We headed into Rajasthan for the first time during our trip, our destination being the city of Bharatpur where we would catch our train for the two-hour journey to Ranthambore. On reaching Bharatpur we were met by the local representative of the tour company who told us that our train was running at least a couple of hours late.
He gave us a couple of options, one of which was to visit the close-by Keoladeo National Park.
Keoladeo National Park is a man-made and man-managed wetland which protects Bharatpur from the frequent floods, provides grazing grounds for village cattle, and in earlier times was used as a waterfowl hunting ground. Unfortunately, there had been several years of drought, but due to the importance of the park water had been allowed to flow to the park from the local supply.
The 30km2 park is a mosaic of dry grasslands, woodlands, woodland swamps and wetlands providing habitats to 366 bird species, 379 floral species, 50 species of fish, 13 species of snakes, 5 species of lizards, 7 amphibian species, 7 turtle species, and a variety of other invertebrates.
Every year thousands of migratory waterfowl come to this park for wintering and breeding and we were lucky enough to be visiting during the prime time. The sanctuary is one of the richest bird areas in the world and is known for nesting of resident birds and visiting migratory birds including water birds. According to founder of the World Wildlife Fund Peter Scott, Keoladeo National Park is one of the world’s best bird areas.
As our time was limited we hired a guide and a horse drawn cart to take to the best viewing areas of the park. The long causeway that runs like a spine through Keoladeo is several miles long, so walking was not an option.
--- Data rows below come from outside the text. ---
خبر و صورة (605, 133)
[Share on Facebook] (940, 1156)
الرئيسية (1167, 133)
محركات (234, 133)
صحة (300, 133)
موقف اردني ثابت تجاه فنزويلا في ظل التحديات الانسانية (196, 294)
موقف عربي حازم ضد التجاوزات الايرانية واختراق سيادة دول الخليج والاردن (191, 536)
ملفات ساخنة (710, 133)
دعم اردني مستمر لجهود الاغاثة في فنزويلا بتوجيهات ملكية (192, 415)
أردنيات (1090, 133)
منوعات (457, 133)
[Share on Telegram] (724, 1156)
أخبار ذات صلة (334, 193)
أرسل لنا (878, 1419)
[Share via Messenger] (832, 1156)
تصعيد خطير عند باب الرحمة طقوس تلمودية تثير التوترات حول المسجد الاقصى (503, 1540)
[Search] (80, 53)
Our guide was fantastic, and we made frequent stops along the way to see the wildlife and take some photos. For us the most exciting birds for us were the brightly coloured kingfishers, of which there were quite a few to see; this was a delight as I had never seen one in the wild before! We got to see two of the five types of kingfisher that are found in the park; the larger white throated kingfisher and the smaller common kingfisher (which are also found in the UK but are rare).
This unplanned visit to Keoladeo was wonderful and we were really glad to have had the chance to go there during the winter season when all the migratory birds were in residence. For once were pleased that our train was running late!